Another application of language computing comes into play with the concept of cross-lingual search and the wordnet that are being developed by Pushpak Bhattacharyya, professor of computer science engineering at IIT-Bombay and head of laboratory for intelligent internet access, at the institute. The cross-lingual search addresses the need to search resources on the Web in different languages than the one typed. Currently, search engines like Google do a template-based search, that is, if a user types professor in the search box, documents and pages on the web containing the exact string will show up. But there might be relevant documents in other languages which the user may want to see. Bhattacharyya is working on a search engine which can also serve vernacular results to users. He has also developed the widely recognized Wordnet, an online lexical reference system, for Hindi and Marathi languages. Wordnets structure allows for language processing and research in applications such as voice recognition and dictation systems.
Social Collaboration
Another prominent entity in the computer industry which is working on cross-lingual information retrieval is Microsoft.
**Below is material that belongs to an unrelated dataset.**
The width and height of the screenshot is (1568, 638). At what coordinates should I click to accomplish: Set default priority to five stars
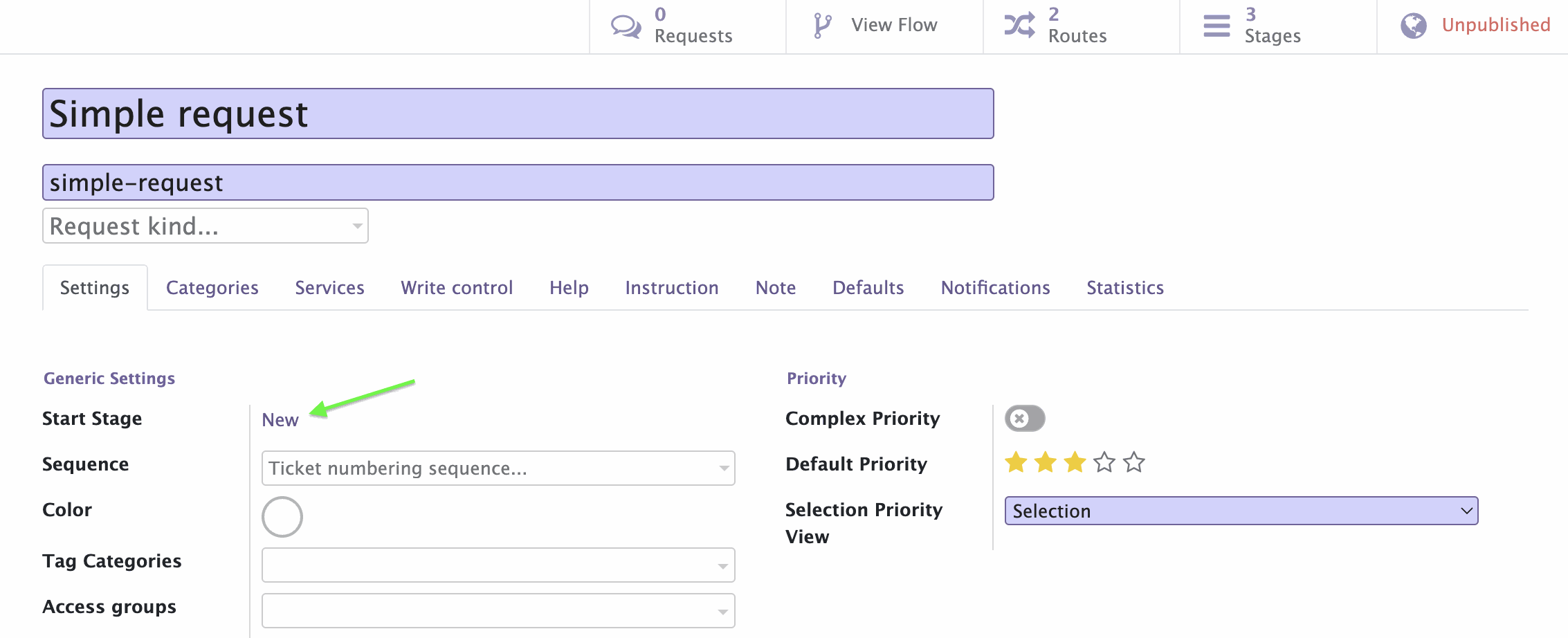[1134, 462]
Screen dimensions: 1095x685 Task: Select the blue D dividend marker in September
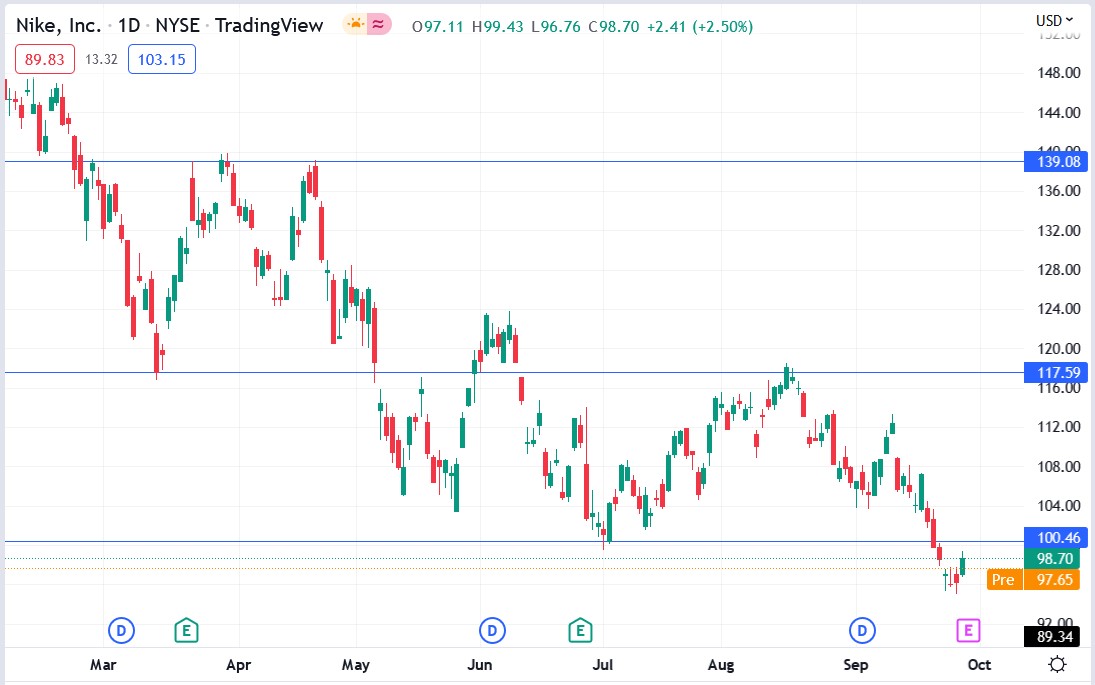[x=860, y=630]
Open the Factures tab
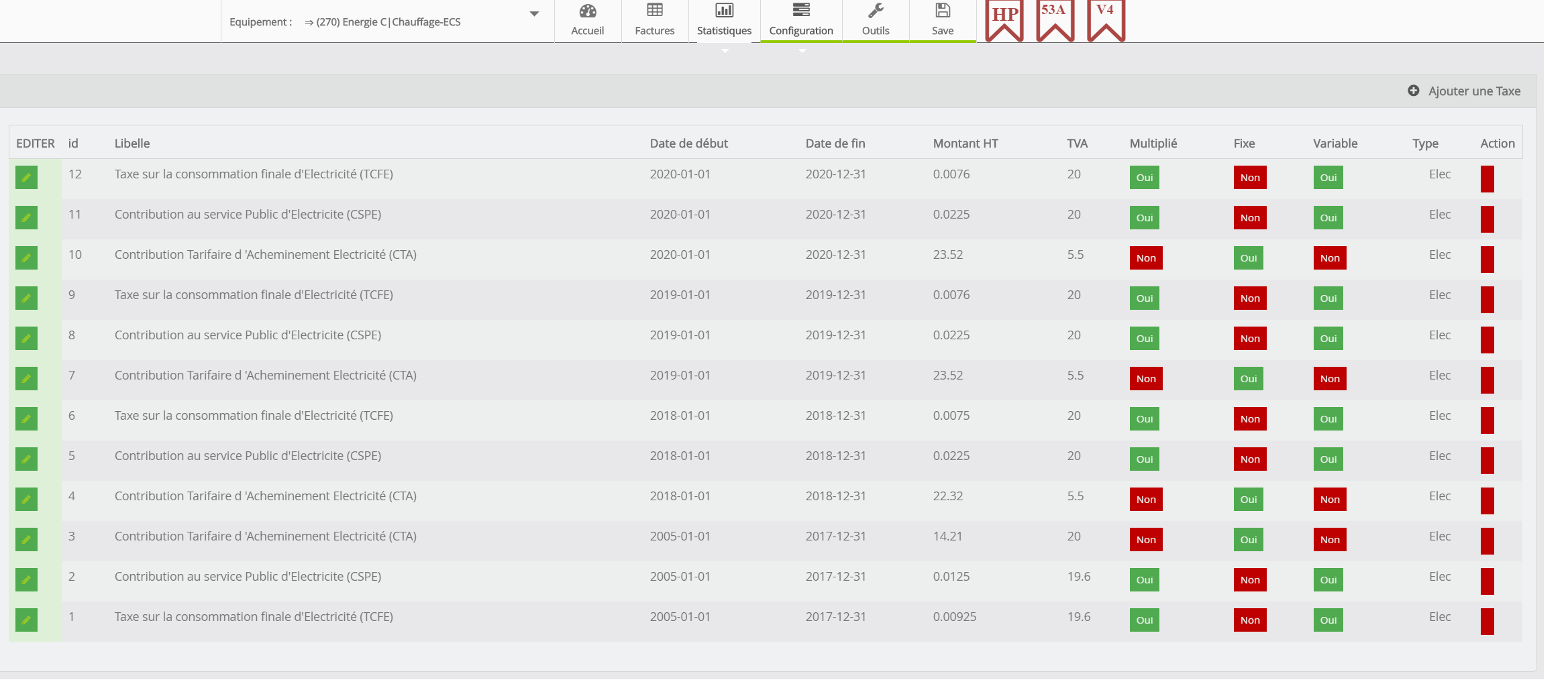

Microsoft India has started showing avid interest in the Indian localization market and, as a software giant, has made available many versions of the Microsoft Windows operating system as well as the Microsoft Office software in different Indian languages.
Kumaran from Microsoft Research has spearheaded the project called WikiBhasha with Wikipedia to enable people to be able to create Wikipedia pages in regional languages. The WikiBhasha label has been coined through a combination of Wiki and Bhasha (which means language in Hindi). It is a multilingual content creation tool which enables users to source existing English pages from Wikipedia and convert them into their selected language, and then manually edit or add content to those pages for a parallel Wikipedia page in Indian languages. Microsoft says that WikiBhasha Beta has been released as an open-source MediaWiki extension.
WikiBhasha uses Microsofts machine translation systems which are based on statistical algorithms. Another aim of the project is to crowdsource or collect data on a volley of topics in different Indian languages which could then be used for further research. This will help in solving the basic data problem that language computing experts are facing at the basic level, says Kumaran. He tries to validate his point and says, To do translation between any 2 languages, we need 4 mn sentence pairs to develop robust machine translation systems for the purpose.
India now stands at a point where the efforts seem to be producing results and the teams are getting affirmation of their work as they are called upon by European countries for consultation. The world now wants to take lessons from India on how to manage the huge complexity in permutations and combinations of languages, scripts, and dialects and successfully develop models for integration of natural languages in machines.